Over the past 20+ years, the evidence has consistently shown that appropriately prescribed HRT — especially when started within 10 years of menopause — is not only safe for most women but can be incredibly beneficial (hot flashes, sleep, brain fog, bone health, heart health…the list is long). The FDA updated the labeling to better match what current research actually says.
But here’s the part I want you to really understand:
Removing the black box warning does not mean all hormones are equal, interchangeable, or risk-free.
Different forms of estrogen behave very differently in the body:
Estrogens (vaginal, topical vs oral)
1.) Vaginal estrogen
Extremely low dose, works locally, very minimal systemic absorption. Very low risk. This is the safest category and shouldn’t be lumped in with systemic HRT.
2.) Transdermal/topical estrogen (patches, gels)

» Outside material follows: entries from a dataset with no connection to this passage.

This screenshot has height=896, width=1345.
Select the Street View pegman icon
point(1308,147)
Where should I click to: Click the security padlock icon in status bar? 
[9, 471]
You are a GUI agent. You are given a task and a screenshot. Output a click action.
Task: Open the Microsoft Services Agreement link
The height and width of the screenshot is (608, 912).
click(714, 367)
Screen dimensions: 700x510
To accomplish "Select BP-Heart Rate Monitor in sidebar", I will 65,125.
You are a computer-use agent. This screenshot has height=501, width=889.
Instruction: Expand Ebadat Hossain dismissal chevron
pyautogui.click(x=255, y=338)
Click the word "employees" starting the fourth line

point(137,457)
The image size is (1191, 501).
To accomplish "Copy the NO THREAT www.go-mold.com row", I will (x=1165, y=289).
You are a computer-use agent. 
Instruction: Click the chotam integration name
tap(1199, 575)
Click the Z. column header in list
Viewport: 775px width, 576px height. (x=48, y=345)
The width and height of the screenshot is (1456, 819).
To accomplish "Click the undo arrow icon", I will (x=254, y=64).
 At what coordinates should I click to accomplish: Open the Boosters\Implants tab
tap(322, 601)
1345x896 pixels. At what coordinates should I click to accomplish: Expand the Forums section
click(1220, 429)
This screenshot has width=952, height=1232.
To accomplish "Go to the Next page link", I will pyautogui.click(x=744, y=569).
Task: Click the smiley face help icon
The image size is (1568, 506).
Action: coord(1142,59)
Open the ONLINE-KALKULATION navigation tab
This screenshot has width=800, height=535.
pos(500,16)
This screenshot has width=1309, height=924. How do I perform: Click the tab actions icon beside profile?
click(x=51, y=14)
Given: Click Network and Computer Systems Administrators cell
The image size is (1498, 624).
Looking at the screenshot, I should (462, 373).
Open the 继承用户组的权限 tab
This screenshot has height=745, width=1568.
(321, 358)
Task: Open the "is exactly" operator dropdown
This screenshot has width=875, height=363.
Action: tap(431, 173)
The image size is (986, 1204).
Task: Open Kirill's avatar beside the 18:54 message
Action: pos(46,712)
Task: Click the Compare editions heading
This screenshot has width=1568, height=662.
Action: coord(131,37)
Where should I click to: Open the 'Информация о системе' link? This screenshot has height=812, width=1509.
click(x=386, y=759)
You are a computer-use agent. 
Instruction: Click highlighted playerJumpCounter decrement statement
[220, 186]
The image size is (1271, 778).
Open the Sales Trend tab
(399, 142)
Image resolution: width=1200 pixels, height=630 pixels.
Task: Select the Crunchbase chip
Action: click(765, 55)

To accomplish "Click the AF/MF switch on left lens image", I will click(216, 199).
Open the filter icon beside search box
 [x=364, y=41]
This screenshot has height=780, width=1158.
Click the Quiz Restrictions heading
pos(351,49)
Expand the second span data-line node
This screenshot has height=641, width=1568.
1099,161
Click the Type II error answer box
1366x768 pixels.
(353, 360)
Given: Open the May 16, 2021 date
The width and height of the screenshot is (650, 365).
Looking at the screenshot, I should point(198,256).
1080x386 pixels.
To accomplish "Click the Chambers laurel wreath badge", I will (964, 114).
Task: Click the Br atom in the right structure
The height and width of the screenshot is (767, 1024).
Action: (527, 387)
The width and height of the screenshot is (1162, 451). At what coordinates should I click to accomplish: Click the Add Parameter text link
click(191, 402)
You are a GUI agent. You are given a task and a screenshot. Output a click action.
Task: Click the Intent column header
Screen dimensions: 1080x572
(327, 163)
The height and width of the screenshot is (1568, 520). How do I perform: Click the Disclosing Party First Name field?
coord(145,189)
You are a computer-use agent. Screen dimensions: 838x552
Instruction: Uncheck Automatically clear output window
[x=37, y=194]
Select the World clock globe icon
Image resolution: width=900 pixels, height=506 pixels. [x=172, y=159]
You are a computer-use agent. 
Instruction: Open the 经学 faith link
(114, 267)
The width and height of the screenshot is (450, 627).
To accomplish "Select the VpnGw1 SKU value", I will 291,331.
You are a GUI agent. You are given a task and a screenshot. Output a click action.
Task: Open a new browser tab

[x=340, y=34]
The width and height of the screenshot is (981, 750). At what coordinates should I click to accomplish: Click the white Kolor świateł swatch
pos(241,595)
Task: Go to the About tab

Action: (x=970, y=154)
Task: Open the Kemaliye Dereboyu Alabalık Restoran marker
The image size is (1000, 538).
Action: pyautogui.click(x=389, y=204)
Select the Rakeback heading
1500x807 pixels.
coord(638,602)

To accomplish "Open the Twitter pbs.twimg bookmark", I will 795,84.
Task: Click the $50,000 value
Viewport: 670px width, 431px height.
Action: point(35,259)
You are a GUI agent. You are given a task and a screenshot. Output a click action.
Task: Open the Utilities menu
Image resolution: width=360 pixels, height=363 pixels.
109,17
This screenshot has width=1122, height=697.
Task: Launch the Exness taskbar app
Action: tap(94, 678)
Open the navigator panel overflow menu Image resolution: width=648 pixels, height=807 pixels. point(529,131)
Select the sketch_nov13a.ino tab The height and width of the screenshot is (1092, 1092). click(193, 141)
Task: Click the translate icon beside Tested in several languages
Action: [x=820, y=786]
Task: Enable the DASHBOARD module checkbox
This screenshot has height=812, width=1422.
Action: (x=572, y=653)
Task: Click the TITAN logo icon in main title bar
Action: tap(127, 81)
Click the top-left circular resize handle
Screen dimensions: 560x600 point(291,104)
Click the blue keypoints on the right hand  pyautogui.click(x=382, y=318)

Bypasses the liver, resulting in lower clot risk and a more steady hormone level. This is what many functional and integrative clinicians prefer for long-term use.
3.) Oral estrogen
Metabolized through the liver first. This increases clotting factors and can raise triglycerides. It’s not “bad,” but it carries a higher risk profile than transdermal options, especially for women with migraines, clotting risk, or metabolic concerns.
Progesterone vs. Progestins: This is where the WHI risks came from.
Bioidentical progesterone (micronized progesterone)
– Calming, can improve sleep and anxiety.
– Helps uterine protection without the same inflammatory or clotting risks seen with synthetic progestins.
– Not linked to increased breast-cancer risk in the research we have so far.
Progestins (synthetic versions used in older HRT products)
– Include medroxyprogesterone acetate — the “P” in Prempro.
– Different structure = different effects on the body.
– More likely to increase breast cell proliferation, inflammation, and clot risk.
So what did the WHI actually show?
This is the part that got misunderstood for years:
Estrogen + synthetic progestin (Prempro)
→ Small increased risk of breast cancer over several years.
→ More risk than estrogen alone.
Estrogen-only therapy (for women without a uterus)
→ Actually showed a lower risk of breast cancer compared to placebo.
→ And lower mortality.
So while the FDA’s move is a step forward, some of us in the hormone field feel it may have been a little premature, mainly because it could unintentionally make it seem like all estrogen therapies are equally safe or processed the same way, which simply isn’t the case.
What Im trying to say….
The black box removal is good news and reflects more accurate science — but it doesn’t replace the need for personalized hormone prescribing. Your age, symptoms, health history, route of administration, dose, and timing all still matter.
Estrogen Metabolism Testing
If you really want to use functional medicine to understand your risk factors when taking estrogen then using a urine or saliva estrogen metabolism testing.